The approach is far from what Silva experienced when he first entered the industry. He says they would use “stronger and stronger” chemicals and wipe immediately. At Somerville Sustainable Cleaning, they use milder cleaners and give them time to stand.

“It takes a little bit more time, but if [done] properly, it’s just as effective, and the difference is usually less than 10 percent of labor consumption,” he says. “But it’s much better environmentally, and it’s much better for the operator. They’re exposed to a lot less harsh chemicals.”

The list goes on: “Less aggressive” vacuums that yield better results because they’re less straining for workers. Bucketless mops that use 70 percent less water and leave surfaces cleaner than the traditional model does, largely by preventing the water source from getting dirty. Reusable microfiber cloths that last longer and don’t need as much chemical as regular cleaning rags do.

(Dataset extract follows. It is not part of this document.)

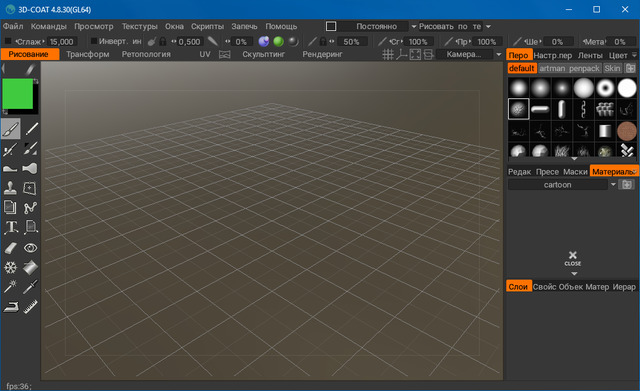Screen dimensions: 640x391
Task: Pick the color picker eyedropper tool
Action: 30,287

Starting the company shortly after the financial crisis, Silva knew he wanted Somerville Sustainable Cleaning to be self-financed so there wouldn’t be outside pressure to “cut corners” in the ways he saw were common in the industry. Sticking to its principles seems to have worked for the company, which now has a staff of about 40. More than half of Somerville Sustainable Cleaners’ sites are in Somerville or Cambridge, including Aeronaut Brewing Co., Bluebikes, Bow Market, and Formlabs.

“We work with a lot of young companies,” Silva says. “They believe in what we’re doing, a lot of startups, a lot of tech companies, a lot of companies that are following that Google idea of giving a creative outlet within the workspace. There’s definitely a transition going on right now in which workspace is becoming very nontraditional, and we have been able to really adapt to those companies.” 

The company is always looking for ways to further its mission of sustainability, from offering recyclable and biodegradable supplies to clients to trying out new cleaning techniques.

“Every day, we ask ourselves, ‘How can we be environmentally friendlier?’” Silva says. “Every month, there’s always something here that we change, that we address, that makes a small impact on the environment around us. And that really brings me great satisfaction, and the rest of the management team.”